Mr Justice Peter Kelly said he would deliver judgment as soon as he can. Because he has "very profound questions" to address and a "great deal to read and think about", this was not a matter to be rushed, he said.
Addressing the man's parents, who oppose the HSE's application and maintain he has a significant level of awareness, the judge said they certainly fit into the category of "devoted and responsible parents".
He thanked them for attending court, co-operating with his visit to their son and for their care for their son over the years.
He also expressed thanks to the hospital authorities for facilitating his recent visit.
The parents are separately suing the HSE on the man's behalf arising form his care and treatment after he was admitted to hospital with an acute lung conditioon.
The court has heard there is no unifying diagnosis for the man’s injuries. He suffered a significant brain injury some months after his admission to hospital where he remains in a high dependency unit.
The HSE application is not about withdrawing existing ventilation or other treatments but giving doctors discretion, if the man suffers a setback, not to apply CPR or increase ventilator support if they consider such treatment is not beneficial.
Doctors consider his condition has deteriorated over the past two years and will not improve but his parents disagree on that and other issues including his ability to communicate.
Because the man, aged in his 30s, has been made a ward of court, Mr Justice Kelly must decide whether or not the orders are in his best interests. He heard final legal submissions in the case this week after which he reserved judgment.
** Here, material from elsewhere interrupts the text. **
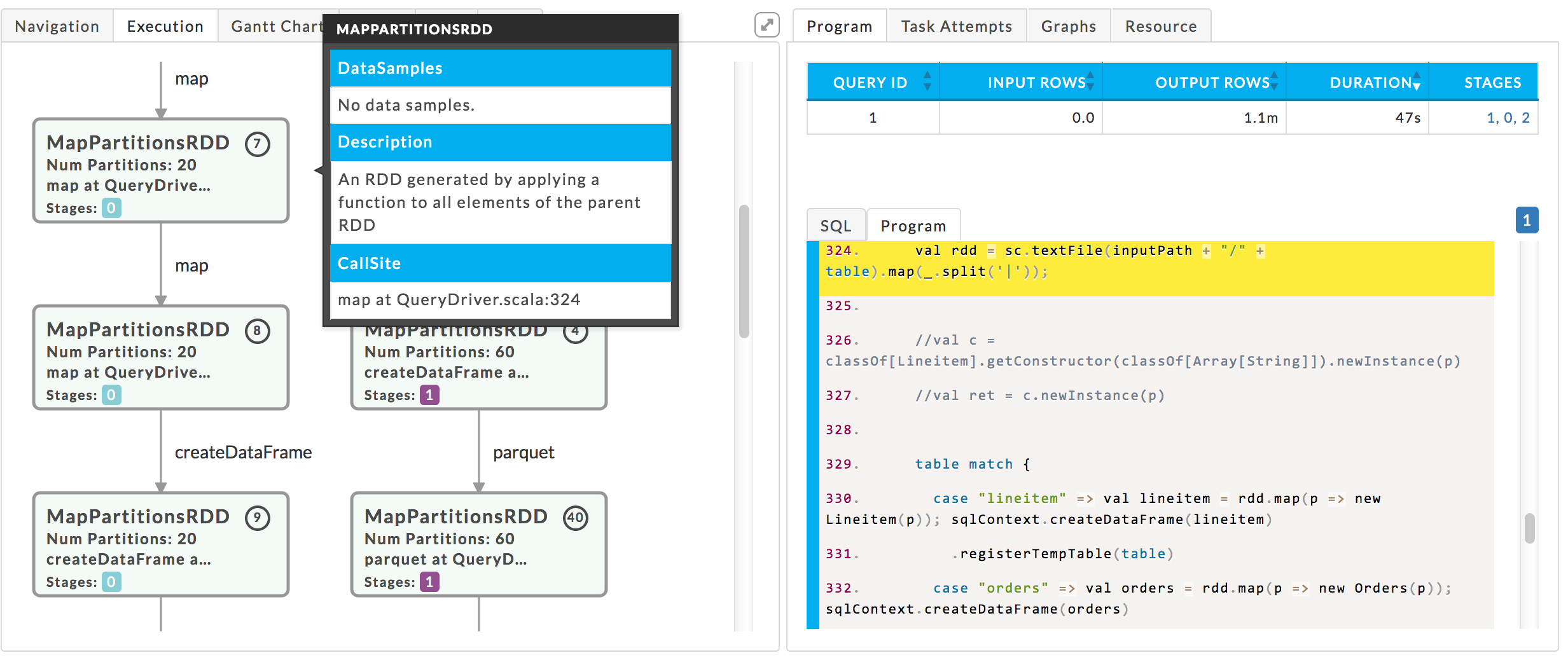Click purple stage 1 badge on parquet node

tap(429, 582)
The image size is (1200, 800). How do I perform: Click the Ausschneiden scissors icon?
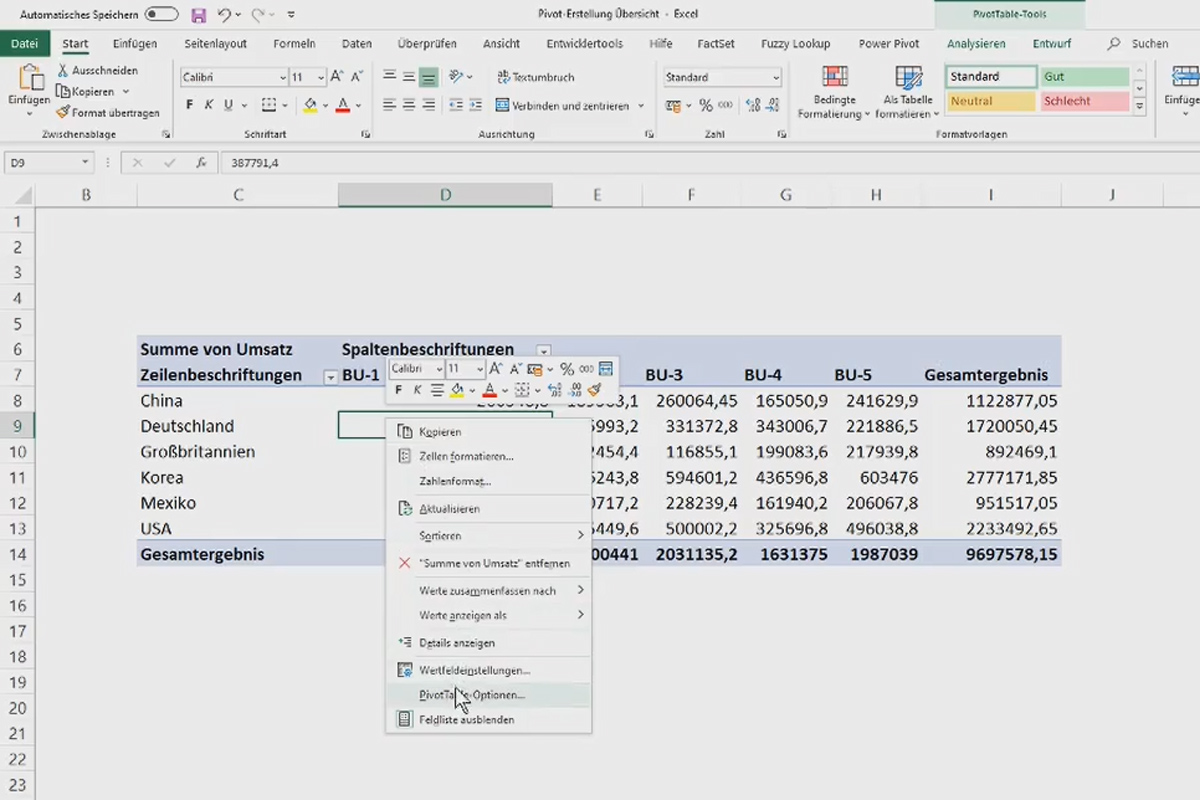click(63, 71)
In closing arguments, Peter Finlay SC, for the HSE, said there was an area of dispute concerning whether or not a doctor shoud be forced to do something against their judgment or ethics and whether life should be maintained at any cost.
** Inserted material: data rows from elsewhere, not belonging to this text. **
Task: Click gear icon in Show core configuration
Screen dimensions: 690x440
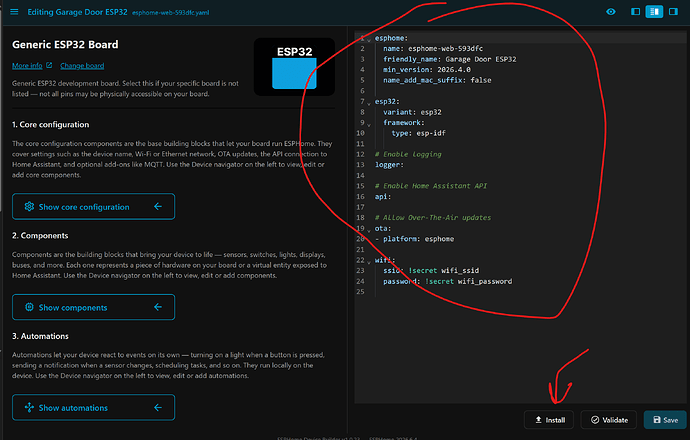Action: (x=29, y=206)
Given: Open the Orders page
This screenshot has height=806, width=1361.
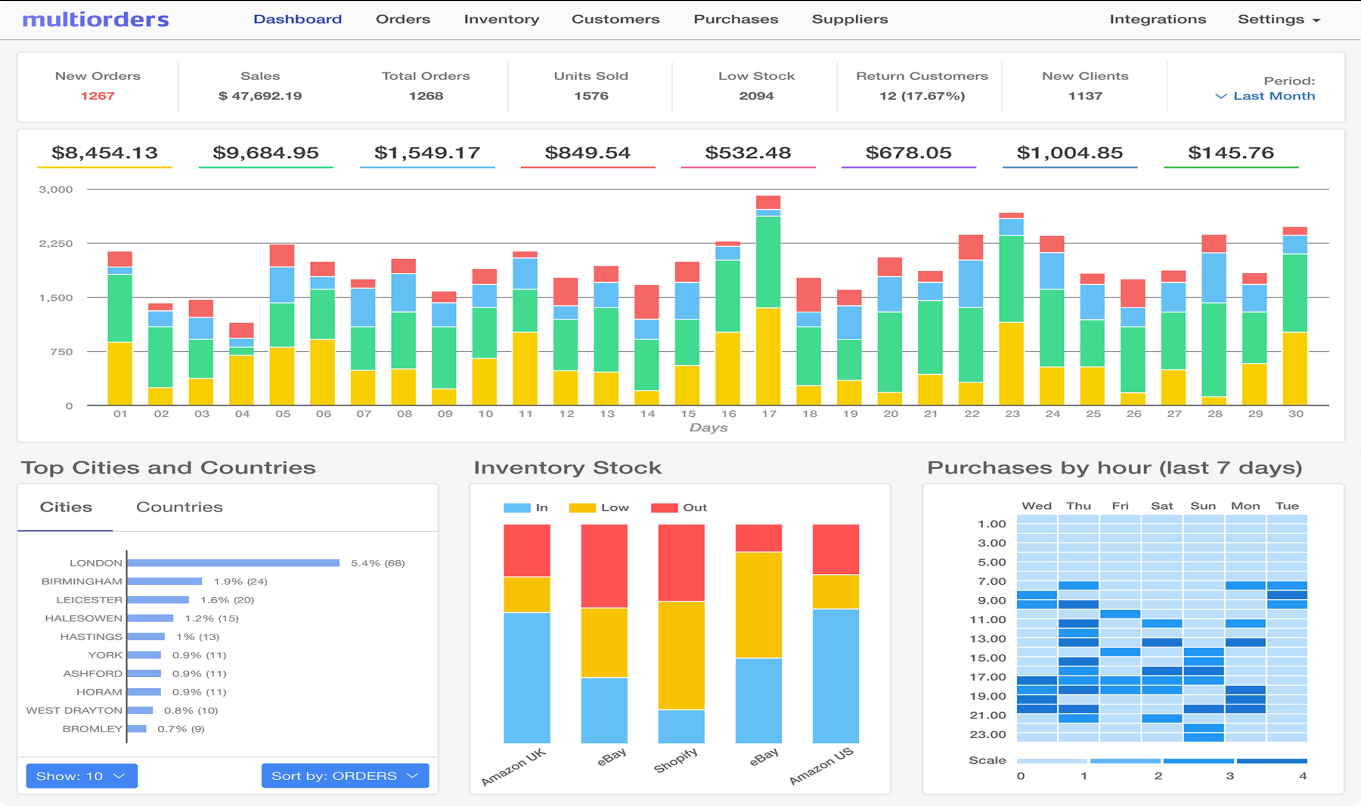Looking at the screenshot, I should coord(403,18).
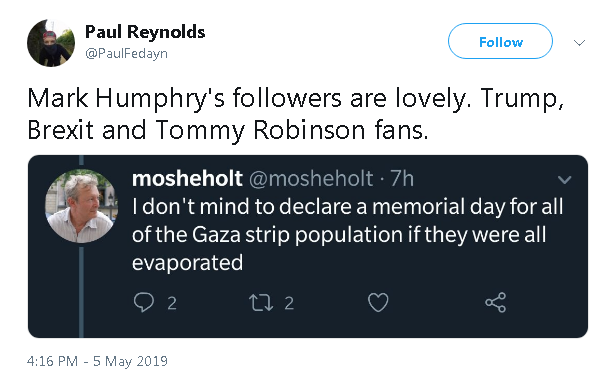Retweet the mosheholt post using the arrows icon

pyautogui.click(x=261, y=303)
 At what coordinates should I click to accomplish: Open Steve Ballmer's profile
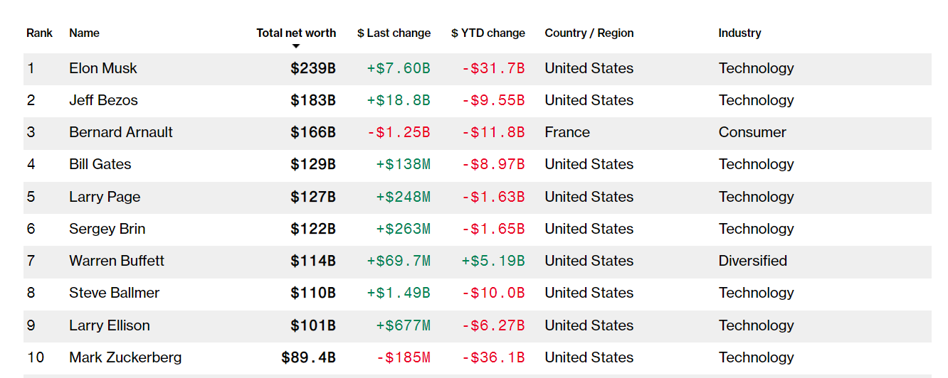click(x=114, y=293)
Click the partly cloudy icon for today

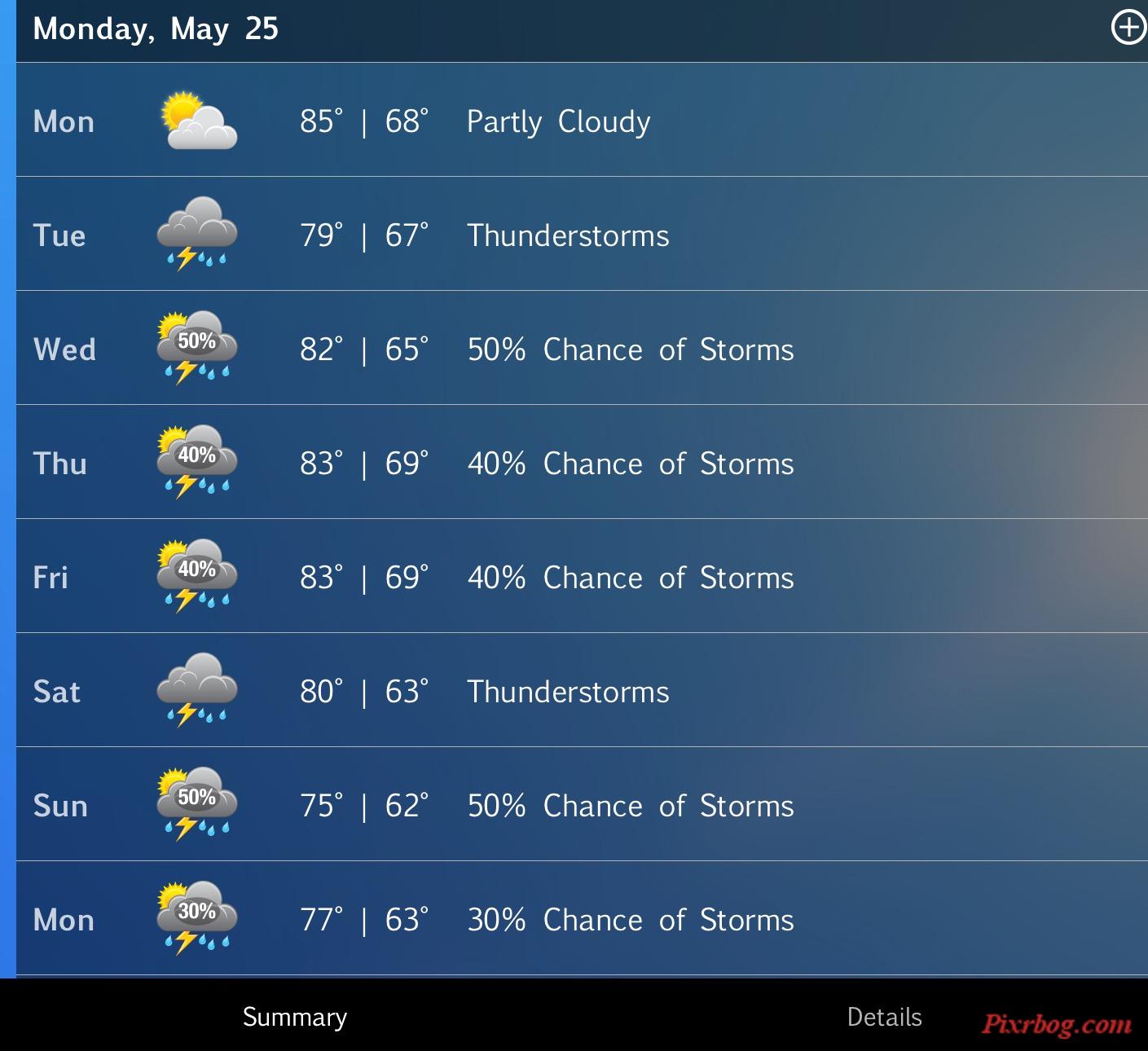198,121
Doctors who gave evidence expressed concerns, for example, that administering CPR or extra ventilation to the man might cause further suffering without improving his overall condition and could involve acting against their better judgment.
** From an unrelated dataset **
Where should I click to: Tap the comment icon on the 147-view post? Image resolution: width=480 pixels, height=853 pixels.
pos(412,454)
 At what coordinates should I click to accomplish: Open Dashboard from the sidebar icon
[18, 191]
Patricia Hill BL, for the parents, said one of the man's treating doctor, when asked if she would resusictate him if he could communicate such a wish to her, had said she would "respect his opinion".
The HSE side had not explained why the existing ventilator support was the correct level and there should be no more, she argued. The man previously came through two instances of infection after increased ventilation and returned to the quality of life he currently has. Increasing ventilator support was not equivalent to asking the court to give him life "at any cost".
In evidence previously, the man's father told the judge: "I want him to be kept alive. Where there’s life, there’s hope."
Asked did he believe his son gets enjoyment from life, he said he did. "I can see emotion, I can see happiness from time to time."
"When the time comes for him to leave this world, it should come naturally and with the full support a civil and caring society can offer."